Slowly but surely, the Babcock Theatre is shaping up ahead of its grand re-opening in November.
On Saturday morning, volunteers armed with cloths and cleaner washed walls and windows in the lobby of the downtown theater. Over the next three Saturdays, that work will expand to including painting the floor inside the theater and touching up some walls.
A 4K digital projection system and a new screen will be installed, a concession stand constructed, new carpeting will be added and lighting in the theater’s interior will be upgraded to better show off the majestic design of the theater built as an opera house in 1907.
“We’re working hard to provide a brand-new cinema experience with the historical preservation of this place,” said Matt Blakeslee, founder and president of Art House Cinema & Pub, which is leasing the 750-seat theater from the city of Billings.
Once the doors open in early- to mid-November, the Babcock will show first-run movies seven days a week, Blakeslee said. Since he announced the intent for the theater to return to showing films, Blakeslee has gotten a lot of positive feedback.
“We’ve had so many people approach members of our staff and share their memory of the Babcock — a film they saw or their first kiss,” he said. “It’s one of those things that continues to put fuel in our tank for why we think this matters so much.”
When the ownership of the Babcock Theatre was given to the city of Billings by the owners of the Babcock Building, the city put out an RFP for an organization to assume a 15-year lease to run the theater.
Blakeslee said the idea caught his imagination when the Art House Cinema helped host an event there and he could see it as a downtown centerpiece. He approached his board with the idea, and it agreed.
“To have the marquee lit up seven days a week dramatically changes the face of downtown,” he said. “We see this as a once in a 15- or 30-year opportunity to step in and fulfill a vision we think uniquely serves the community.”
Art House Cinema was chosen by the Babcock Committee and approved by the city council. After lengthy negotiations, a lease was signed this month, although Blakeslee’s organization already assumed interim management this fall of previously scheduled events.
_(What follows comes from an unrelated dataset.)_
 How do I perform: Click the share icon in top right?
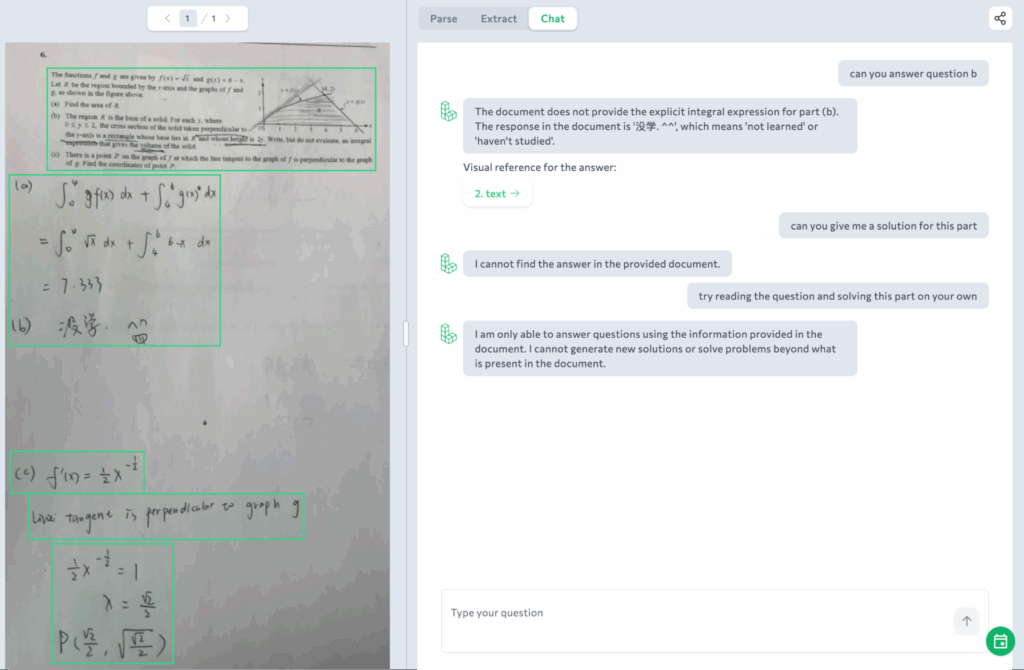point(999,19)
Much of the funding for the renovation come from the city, and expenditures must be approved by the Babcock Committee. Work in the theater will be done in phases, Blakeslee said.
The two biggest projects right now are installing the needed technology “and what we’re calling lipstick and rouge.”
“How do we make this shine as best we can in the next two months?” he said.
On a tour of the theater that's listed on the National Registry of Historic Places, Blakeslee pointed out some of the immediate improvements that will be completed by the time the theater opens. A concession stand will be front-and-center on the first floor, decorated with a quilted blue-and-gold finish to mirror the theater’s interior.
The decorating will be in keeping with the Skouras-style of design the theater adopted in 1955. The Babcock was one of a number of theaters in the Western U.S. redesigned in the 1950s, and that look will be retained with the renovation, he said.
New aisle-runner lights will be installed. Some plumbing and electrical issues will be addressed.
A new stage face will be completed to spruce up the front of the theater, and the ticket booth will be readied for use. Painting the ceiling will come later, as will a repair of plaster that was damaged previously when the ceiling leaked water, before it was fixed.
“Ultimately this is a five to 10 year plan,” Blakeslee said.
The precise opening date will be decided this coming week, he said. After showing a few old-time movies as part of the grand opening, the Babcock will begin showing all-new offerings that Blakeslee hopes will bring people who normally might not venture downtown to the neighborhood for a meal and a movie.
“We’re just building on the legacy of what this place has been all the way to the early 1900s when it was built,” Blakeslee said. “We hold it as a high honor to pick up that baton and run with it.”